The Israel Defense Forces (IDF)

In 1944, Imi began training Haganah soldiers, including elite units, in various fields such as physical fitness, swimming, wrestling and hand-to-hand combat.

This training was called Kapap (an acronym for Krav Panim L’panim "face-to-face combat"). Ultimately, the fighting style would be renamed Krav Maga.

When the Israel Defense Forces (IDF) were formed following the creation of the State of Israel in 1948, Imi became chief instructor at the IDF School of Combat Fitness. There, for 15 years, he developed and refined his hand-to-hand combat system.

After he finished his active duty in 1963, Imi began adapting and modifying Krav Maga to police forces and civilian needs.

The Israeli Krav Maga Association (IKMA or KAMI)

The first Krav Maga course for civilian took place at the Wingate Institute in Netanya, Israel, in 1971, under the direct supervision of Imi Lichtenfeld.

Among some of the first students to receive a black belt in the civilian curriculum were: Haim Gidon, Eli Avikzar, Eyal Yanilov, Richard Douieb (France), Raphy Elgrissy, Haim Zut, Kobi Lichtenstein, Yaron Lichtenstein, Miki Assulin (GB).

In 1978 the "Federation for Krav Maga and Self Defense" was created with the assistance of Imi's top students: Barak Yehoshua (Head of the Professional Committee), Tsvi Morik (Secretary), Haim Zut, Eli Avikzar, Rafi Algrisi, Haim Gidon, and Oskar Klein.

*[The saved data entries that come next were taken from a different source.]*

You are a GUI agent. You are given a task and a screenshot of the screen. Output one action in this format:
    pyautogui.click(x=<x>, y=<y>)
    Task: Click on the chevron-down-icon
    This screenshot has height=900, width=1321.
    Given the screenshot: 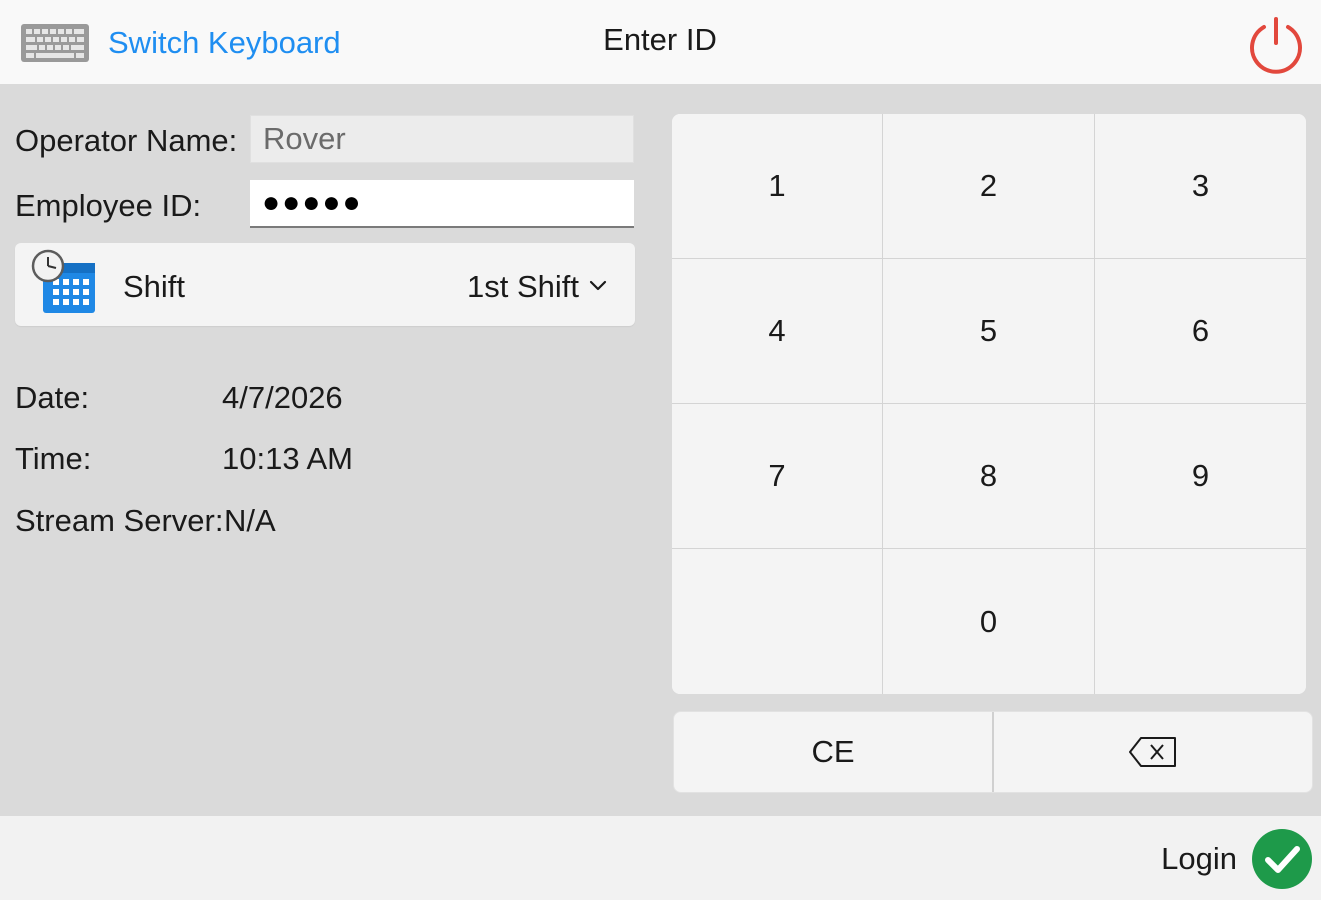 What is the action you would take?
    pyautogui.click(x=598, y=286)
    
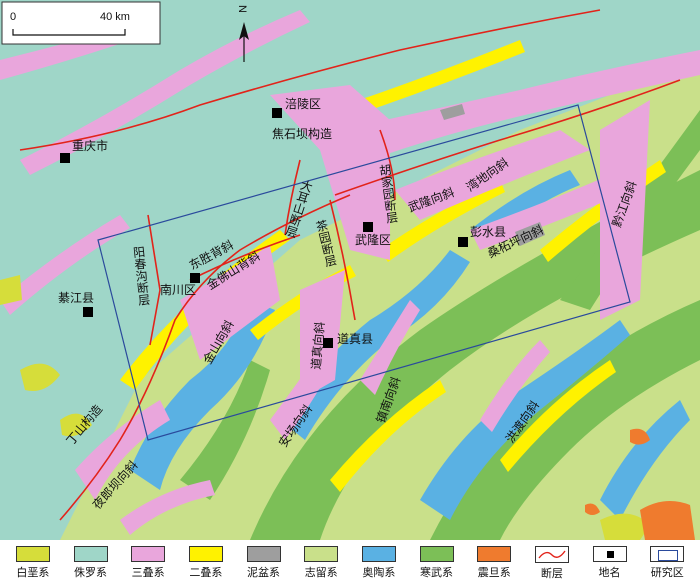  I want to click on legend-item: 地名, so click(610, 560).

Eli Avikzar was elected to the head of rank committee and Colonel David Ben Asher was elected to the Executive Director.

The name of the organization was changed to "Israeli Krav Maga Association" (IKMA or KAMI) in 1980.

Under Imi, components from several traditional martial arts were incorporated into Krav Maga training: Judo in 1965, and later in the 1970s, Aikido under the influence of Eli Avikzar, and groundwork by Haim Gidon.

Avikzar received his Aikido brown belt in France in the early 1970s and a black belt from the European Federation in 1977.

In 1976, Eli Avikzar joined the IDF as head of the Krav Maga section. He continued to develop Krav Maga within the IDF until his retirement in 1987. Boaz Aviram, who succeeded him, became the third person to hold the position. He was the last IDF head instructor to have studied directly with Imi Lichtenfeld.

Imi and his senior instructors worked together to improve Krav Maga by incorporating techniques from other martial arts and combat sports, counter-defences and modified weapons defences (particularly knife defence techniques).

Beyond the borders of Israel

In 1981, a group of senior instructors traveled to the USA to demonstrate their system. The first Krav Maga training seminar outside Israel was directed by Eyal Yanilov.

With the emergence of the second generation of instructors came internal conflicts over the management of the organization and differences in opinion over the efficacy of techniques. This led to the creation of a number of splinter organizations all claiming to teach the true Krav Maga!

In 1994 Haim Gidon was elected as IKMA president.

With the development of Krav Maga on the international scene, arose the need for an international organization. In 1995 the International Krav Maga Federation was founded by a number of Imi's students such as Avi Moyal (the actual IKMF chairman), Eyal Yanilov and Gabi Noah.

Imi Lichtenfeld died in Netanya, Israel, on January 9, 1998 at the age of 87.


Until the 1980ies, the organisation of Krav Maga was quite simple. The IKMA, presided by Imi Lichtenfeld, was the governing body.

When the system started to spread outside Israel and dissensions within IKMA grew bigger, numerous organisations, affiliated or not to the IKMA, appeared.

Many of Imi's students started their Krav Maga schools and in many cases created their own organizations.

Like any other form of martial arts, the original system has now been subject to change, modernisation and in some cases bastardisation.